Desideria Ampon
- Country (sports): Philippines
- Born: September 19, 1924

Medal record
Asian Games
| Silver medal – second place | 1958 Tokyo | Women's singles |
| Silver medal – second place | 1958 Tokyo | Women's doubles |
| Silver medal – second place | 1966 Bangkok | Women's doubles |
| Bronze medal – third place | 1958 Tokyo | Mixed doubles |
| Bronze medal – third place | 1962 Jakarta | Women's singles |
| Bronze medal – third place | 1962 Jakarta | Women's doubles |
| Bronze medal – third place | 1962 Jakarta | Women's team |
| Bronze medal – third place | 1962 Jakarta | Mixed doubles |
| Bronze medal – third place | 1966 Bangkok | Women's team |

= Desideria Ampon =

Filipino tennis player (born 1924)

Desideria Ampon (born September 19, 1924) was a Filipino former tennis player. She was the daughter of former tennis player Felix Ampon and the sister of Felicisimo Ampon.

She won the women’s singles event at the Philippines Open International Championships a record eleven times – in 1955, 1956, 1958, 1959, 1960, 1965, 1966, 1967, 1968, 1969 and 1971. Desideria also enjoyed success in the women’s doubles and the mixed doubles events at the same tournament.

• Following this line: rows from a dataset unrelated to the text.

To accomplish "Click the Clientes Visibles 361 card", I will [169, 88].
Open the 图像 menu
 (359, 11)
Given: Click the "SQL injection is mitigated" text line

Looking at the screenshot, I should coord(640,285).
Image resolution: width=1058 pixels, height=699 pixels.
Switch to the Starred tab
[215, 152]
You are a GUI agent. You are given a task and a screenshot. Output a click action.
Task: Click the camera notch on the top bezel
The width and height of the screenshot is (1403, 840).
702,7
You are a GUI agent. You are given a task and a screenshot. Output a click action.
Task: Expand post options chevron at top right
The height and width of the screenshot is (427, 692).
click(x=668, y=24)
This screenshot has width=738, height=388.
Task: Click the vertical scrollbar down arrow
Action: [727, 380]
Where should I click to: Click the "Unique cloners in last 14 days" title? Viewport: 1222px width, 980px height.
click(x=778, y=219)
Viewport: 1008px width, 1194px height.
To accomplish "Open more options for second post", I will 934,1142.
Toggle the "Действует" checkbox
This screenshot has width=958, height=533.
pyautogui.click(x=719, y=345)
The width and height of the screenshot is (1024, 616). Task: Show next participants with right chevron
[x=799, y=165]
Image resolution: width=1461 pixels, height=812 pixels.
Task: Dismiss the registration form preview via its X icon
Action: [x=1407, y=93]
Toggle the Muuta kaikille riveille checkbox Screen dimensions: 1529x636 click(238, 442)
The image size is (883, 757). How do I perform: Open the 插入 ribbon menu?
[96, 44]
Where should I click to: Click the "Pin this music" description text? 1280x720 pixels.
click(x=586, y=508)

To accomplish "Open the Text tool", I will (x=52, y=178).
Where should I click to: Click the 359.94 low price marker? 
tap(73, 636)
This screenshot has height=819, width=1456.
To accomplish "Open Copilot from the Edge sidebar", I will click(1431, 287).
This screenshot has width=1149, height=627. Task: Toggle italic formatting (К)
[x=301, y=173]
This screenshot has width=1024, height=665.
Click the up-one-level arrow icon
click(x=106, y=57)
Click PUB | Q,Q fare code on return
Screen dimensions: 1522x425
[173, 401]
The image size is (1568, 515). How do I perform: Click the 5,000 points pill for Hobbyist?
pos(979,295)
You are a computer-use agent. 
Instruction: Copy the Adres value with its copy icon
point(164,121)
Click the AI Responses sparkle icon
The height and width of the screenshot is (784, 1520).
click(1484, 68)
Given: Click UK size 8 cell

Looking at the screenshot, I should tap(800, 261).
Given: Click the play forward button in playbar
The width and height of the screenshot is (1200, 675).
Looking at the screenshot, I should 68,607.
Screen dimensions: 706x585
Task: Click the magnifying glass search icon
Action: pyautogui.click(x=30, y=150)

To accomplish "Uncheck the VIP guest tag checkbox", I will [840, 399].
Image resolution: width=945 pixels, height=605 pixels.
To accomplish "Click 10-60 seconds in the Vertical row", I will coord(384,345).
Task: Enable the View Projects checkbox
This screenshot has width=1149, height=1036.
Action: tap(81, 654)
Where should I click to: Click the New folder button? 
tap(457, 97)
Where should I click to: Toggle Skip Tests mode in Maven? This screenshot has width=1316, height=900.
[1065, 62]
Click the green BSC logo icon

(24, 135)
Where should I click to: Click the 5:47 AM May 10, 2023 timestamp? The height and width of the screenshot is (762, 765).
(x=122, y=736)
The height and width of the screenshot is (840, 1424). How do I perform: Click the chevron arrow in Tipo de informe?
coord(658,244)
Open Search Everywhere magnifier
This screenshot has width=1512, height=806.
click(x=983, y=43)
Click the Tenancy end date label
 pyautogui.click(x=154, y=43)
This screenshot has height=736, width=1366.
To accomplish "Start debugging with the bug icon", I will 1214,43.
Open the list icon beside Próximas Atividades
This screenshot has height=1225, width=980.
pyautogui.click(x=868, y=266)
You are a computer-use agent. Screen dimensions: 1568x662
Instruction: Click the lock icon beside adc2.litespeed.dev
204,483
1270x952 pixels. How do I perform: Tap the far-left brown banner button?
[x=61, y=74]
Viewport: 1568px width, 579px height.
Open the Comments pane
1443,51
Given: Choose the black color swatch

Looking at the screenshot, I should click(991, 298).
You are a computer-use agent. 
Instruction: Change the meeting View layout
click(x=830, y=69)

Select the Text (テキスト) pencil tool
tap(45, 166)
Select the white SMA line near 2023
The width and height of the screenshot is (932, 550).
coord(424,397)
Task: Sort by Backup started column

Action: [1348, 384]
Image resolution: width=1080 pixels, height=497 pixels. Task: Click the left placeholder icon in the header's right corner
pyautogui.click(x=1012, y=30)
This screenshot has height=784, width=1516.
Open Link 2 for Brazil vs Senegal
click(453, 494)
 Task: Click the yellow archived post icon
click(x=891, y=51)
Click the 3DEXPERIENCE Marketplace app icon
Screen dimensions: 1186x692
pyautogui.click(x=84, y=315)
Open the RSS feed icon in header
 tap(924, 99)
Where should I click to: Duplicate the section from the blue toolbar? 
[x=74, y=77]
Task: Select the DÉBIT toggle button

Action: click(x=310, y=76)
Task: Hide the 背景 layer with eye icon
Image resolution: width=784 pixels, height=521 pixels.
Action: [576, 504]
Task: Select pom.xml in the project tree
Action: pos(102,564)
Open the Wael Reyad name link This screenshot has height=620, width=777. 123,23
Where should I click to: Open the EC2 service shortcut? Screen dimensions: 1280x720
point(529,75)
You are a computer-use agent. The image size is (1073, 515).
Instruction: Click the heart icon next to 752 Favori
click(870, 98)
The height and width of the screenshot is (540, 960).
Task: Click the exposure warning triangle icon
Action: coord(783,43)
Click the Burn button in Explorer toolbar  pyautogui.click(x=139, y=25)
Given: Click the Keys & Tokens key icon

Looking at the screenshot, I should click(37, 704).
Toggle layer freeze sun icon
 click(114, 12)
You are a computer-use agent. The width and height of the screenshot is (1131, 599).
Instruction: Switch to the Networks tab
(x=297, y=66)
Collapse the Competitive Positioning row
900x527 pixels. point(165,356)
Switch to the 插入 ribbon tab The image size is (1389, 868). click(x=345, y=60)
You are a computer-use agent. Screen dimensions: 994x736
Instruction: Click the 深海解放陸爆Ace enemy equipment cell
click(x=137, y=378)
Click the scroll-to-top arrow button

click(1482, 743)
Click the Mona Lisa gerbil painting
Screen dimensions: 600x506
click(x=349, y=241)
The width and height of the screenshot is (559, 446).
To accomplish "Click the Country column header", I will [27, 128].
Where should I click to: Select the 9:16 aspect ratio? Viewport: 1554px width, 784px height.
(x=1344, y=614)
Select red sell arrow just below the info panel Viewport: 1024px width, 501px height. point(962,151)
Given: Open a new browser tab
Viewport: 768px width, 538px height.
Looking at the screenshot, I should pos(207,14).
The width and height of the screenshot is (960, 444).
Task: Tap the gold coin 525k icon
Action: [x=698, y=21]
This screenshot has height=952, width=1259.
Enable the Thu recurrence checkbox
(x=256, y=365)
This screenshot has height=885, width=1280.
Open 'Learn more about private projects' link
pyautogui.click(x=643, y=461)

At the Asian Games, Ampon won nine medals over the course of three competitions. In 1958, in Tokyo, she won the silver medal in the women’s singles event, silver also in the women’s doubles event (w. Patricia Yngayo) and bronze in the mixed doubles event with her brother Felicisimo. In 1962, in Jakarta, Indonesia, Desideria won the bronze medal in the women’s singles event, women's team event and the bronze also in the women’s doubles event (w. Patricia Yngayo) and the bronze again in the mixed doubles event (w. Miguel Dungo). Lastly, in 1966, in the Thai capital Bangkok, Desideria won the silver medal in the women’s doubles event with Patricia Yngayo and the bronze medal in women's team event.